• [EXERCISE DATA]:
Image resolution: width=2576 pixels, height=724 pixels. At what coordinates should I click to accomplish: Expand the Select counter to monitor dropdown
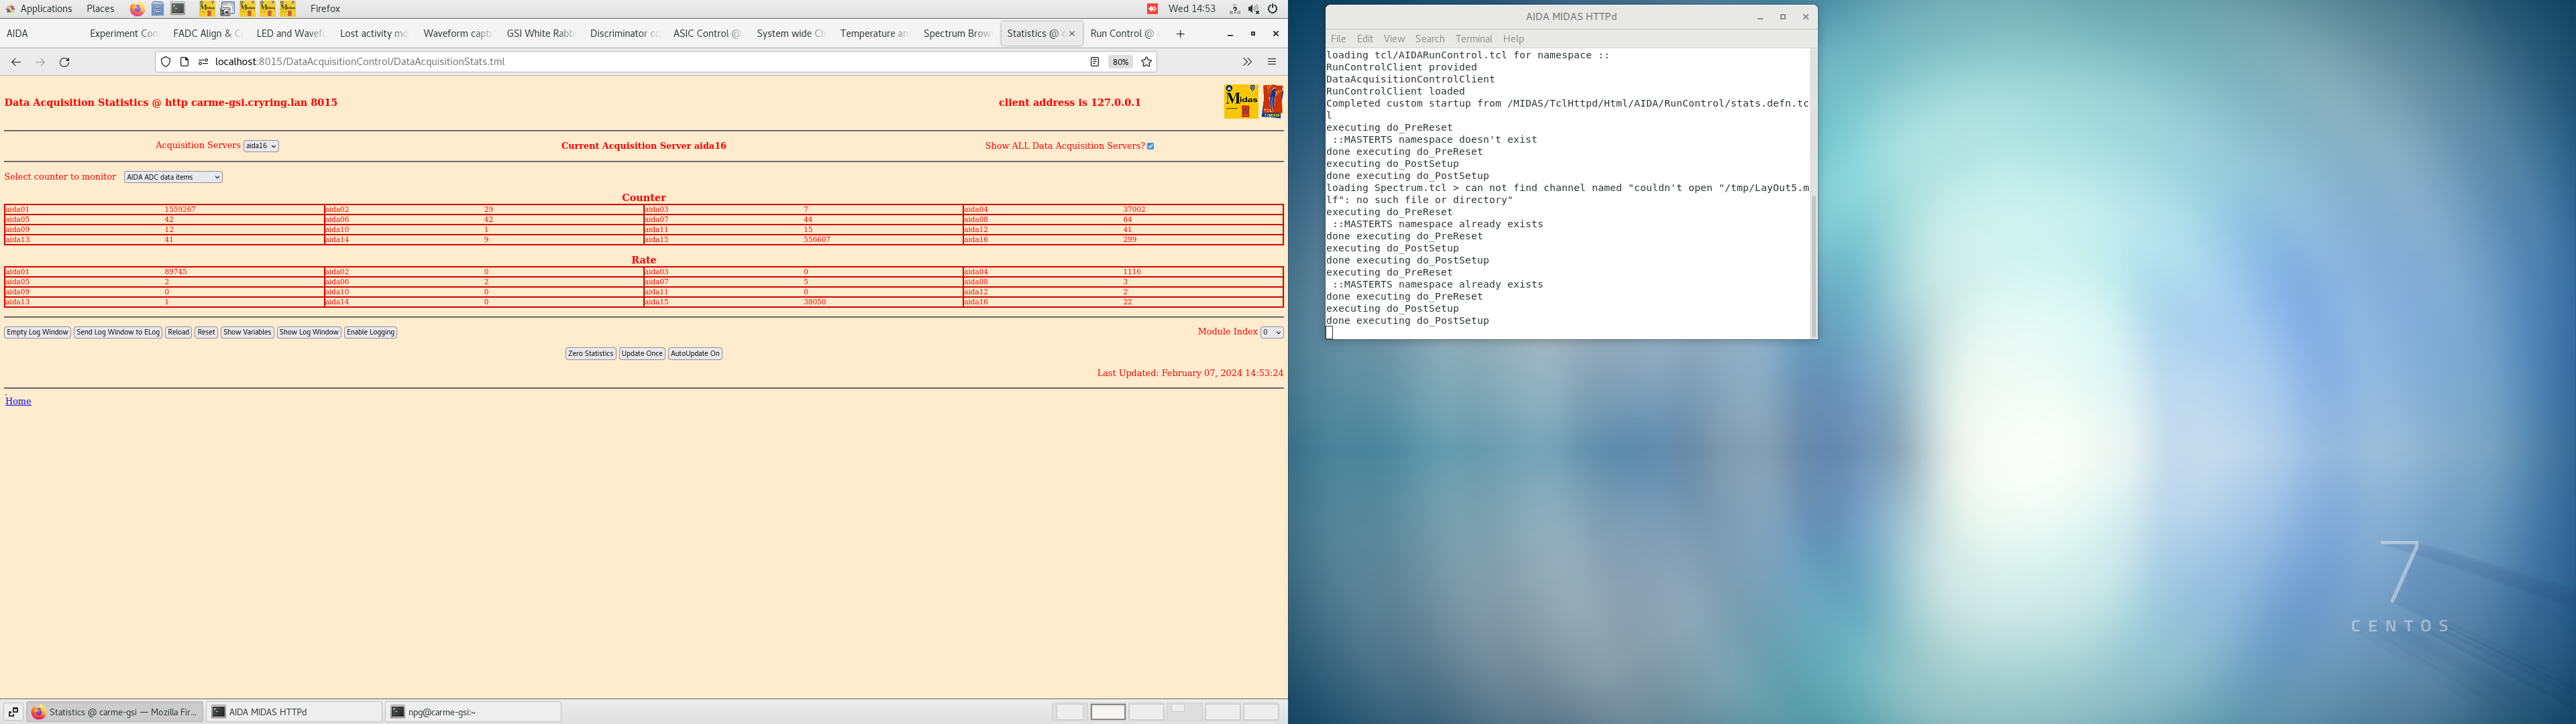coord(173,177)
* * *
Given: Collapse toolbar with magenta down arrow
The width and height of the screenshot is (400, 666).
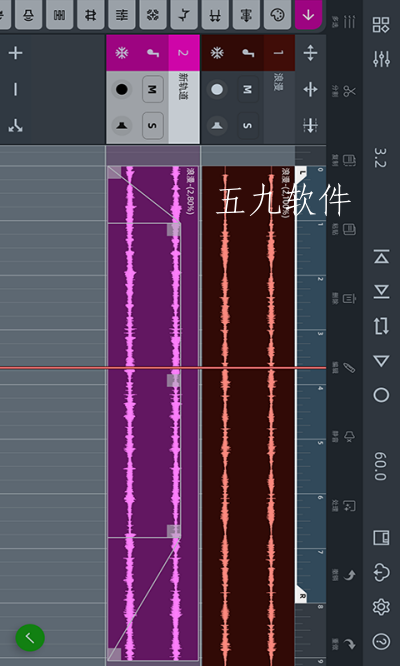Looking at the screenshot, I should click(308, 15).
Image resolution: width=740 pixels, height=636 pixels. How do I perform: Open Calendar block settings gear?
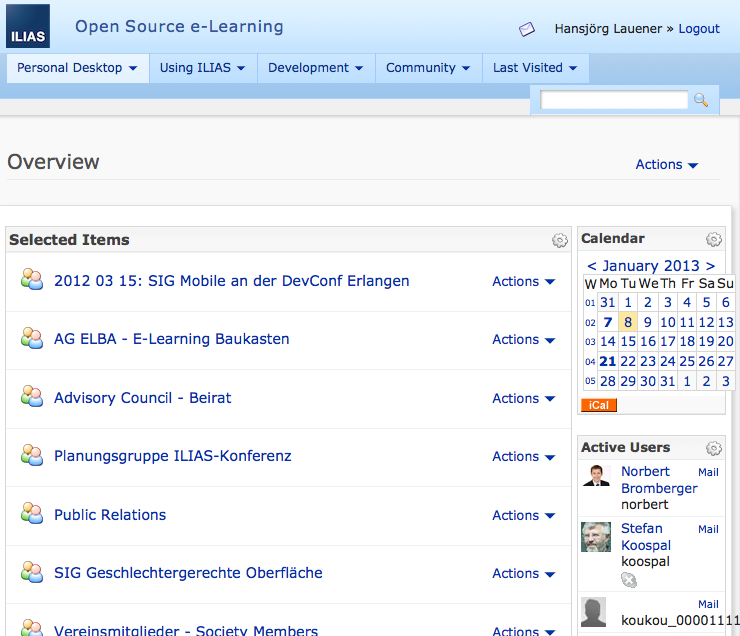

• [WHAT IS ASKED]: Arrange the lines as a JSON list of strings, one string per line and blank lines omitted, beginning with the line that contains "Given: Collapse toolbar" and continuing through the line that contains "Image resolution: width=740", both included. Leave the pictures out of the answer.

• [OUTPUT OF THE TASK]:
[
  "Given: Collapse toolbar with magenta down arrow",
  "The width and height of the screenshot is (400, 666).",
  "Looking at the screenshot, I should click(308, 15).",
  "Image resolution: width=740 pixels, height=636 pixels. How do I perform: Open Calendar block settings gear?"
]